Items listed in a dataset

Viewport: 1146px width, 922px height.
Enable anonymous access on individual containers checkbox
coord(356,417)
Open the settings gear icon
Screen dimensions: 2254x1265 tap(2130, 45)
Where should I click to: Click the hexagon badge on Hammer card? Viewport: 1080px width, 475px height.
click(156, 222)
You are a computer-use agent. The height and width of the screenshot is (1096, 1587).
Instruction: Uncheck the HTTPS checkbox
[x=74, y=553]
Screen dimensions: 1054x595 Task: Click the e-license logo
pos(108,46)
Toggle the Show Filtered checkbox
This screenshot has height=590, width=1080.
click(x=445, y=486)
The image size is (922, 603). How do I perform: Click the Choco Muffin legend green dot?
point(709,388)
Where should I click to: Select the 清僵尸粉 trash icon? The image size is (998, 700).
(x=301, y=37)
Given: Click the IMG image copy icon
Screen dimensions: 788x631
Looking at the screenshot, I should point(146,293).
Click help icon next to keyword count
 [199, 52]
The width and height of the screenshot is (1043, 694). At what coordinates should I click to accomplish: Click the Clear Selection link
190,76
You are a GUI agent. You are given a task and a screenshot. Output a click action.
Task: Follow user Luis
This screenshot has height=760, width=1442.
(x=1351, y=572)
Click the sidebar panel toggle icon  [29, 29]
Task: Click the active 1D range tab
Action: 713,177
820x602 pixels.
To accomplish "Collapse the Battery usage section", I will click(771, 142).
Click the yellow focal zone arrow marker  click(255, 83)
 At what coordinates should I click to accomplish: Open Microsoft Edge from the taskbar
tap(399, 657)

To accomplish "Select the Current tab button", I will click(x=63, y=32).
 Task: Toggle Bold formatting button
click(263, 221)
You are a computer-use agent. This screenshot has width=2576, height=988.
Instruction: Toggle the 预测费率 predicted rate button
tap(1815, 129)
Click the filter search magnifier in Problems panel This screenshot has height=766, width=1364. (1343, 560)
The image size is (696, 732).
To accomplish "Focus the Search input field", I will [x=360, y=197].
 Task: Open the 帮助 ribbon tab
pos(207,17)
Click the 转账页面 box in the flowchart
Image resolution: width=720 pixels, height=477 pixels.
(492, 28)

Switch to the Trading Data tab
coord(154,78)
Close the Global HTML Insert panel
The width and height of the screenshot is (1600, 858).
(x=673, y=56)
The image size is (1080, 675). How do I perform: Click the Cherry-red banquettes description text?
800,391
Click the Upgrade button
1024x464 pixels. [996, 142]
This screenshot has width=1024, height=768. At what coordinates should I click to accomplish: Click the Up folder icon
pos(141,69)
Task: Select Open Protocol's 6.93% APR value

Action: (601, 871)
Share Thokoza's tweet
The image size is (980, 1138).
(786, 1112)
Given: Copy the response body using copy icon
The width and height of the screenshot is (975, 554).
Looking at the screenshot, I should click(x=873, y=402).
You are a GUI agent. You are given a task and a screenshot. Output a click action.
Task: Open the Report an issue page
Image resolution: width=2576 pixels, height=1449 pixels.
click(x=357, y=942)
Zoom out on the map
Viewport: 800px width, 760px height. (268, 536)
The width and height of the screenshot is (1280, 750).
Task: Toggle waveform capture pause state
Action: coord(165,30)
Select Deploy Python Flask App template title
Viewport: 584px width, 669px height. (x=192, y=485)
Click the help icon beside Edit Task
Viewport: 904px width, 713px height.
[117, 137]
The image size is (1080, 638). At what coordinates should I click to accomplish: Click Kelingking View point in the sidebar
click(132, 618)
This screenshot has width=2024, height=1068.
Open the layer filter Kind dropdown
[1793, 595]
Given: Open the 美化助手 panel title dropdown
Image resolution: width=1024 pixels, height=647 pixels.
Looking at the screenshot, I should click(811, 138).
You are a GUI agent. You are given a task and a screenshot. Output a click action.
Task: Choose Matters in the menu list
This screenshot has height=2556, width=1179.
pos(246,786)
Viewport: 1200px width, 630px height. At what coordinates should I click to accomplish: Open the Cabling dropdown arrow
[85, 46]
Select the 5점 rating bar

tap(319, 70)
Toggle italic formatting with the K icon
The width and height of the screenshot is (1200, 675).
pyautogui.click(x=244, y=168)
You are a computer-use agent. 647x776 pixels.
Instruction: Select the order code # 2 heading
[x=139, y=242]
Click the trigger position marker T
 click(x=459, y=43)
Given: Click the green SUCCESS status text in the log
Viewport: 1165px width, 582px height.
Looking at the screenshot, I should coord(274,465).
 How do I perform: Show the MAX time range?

Instructions to follow: Repeat only the lines starting at the one that contains "Given: Click the green" and ending at the last line above, exactly as written.

Worked solution:
Given: Click the green SUCCESS status text in the log
Viewport: 1165px width, 582px height.
Looking at the screenshot, I should coord(274,465).
 How do I perform: Show the MAX time range?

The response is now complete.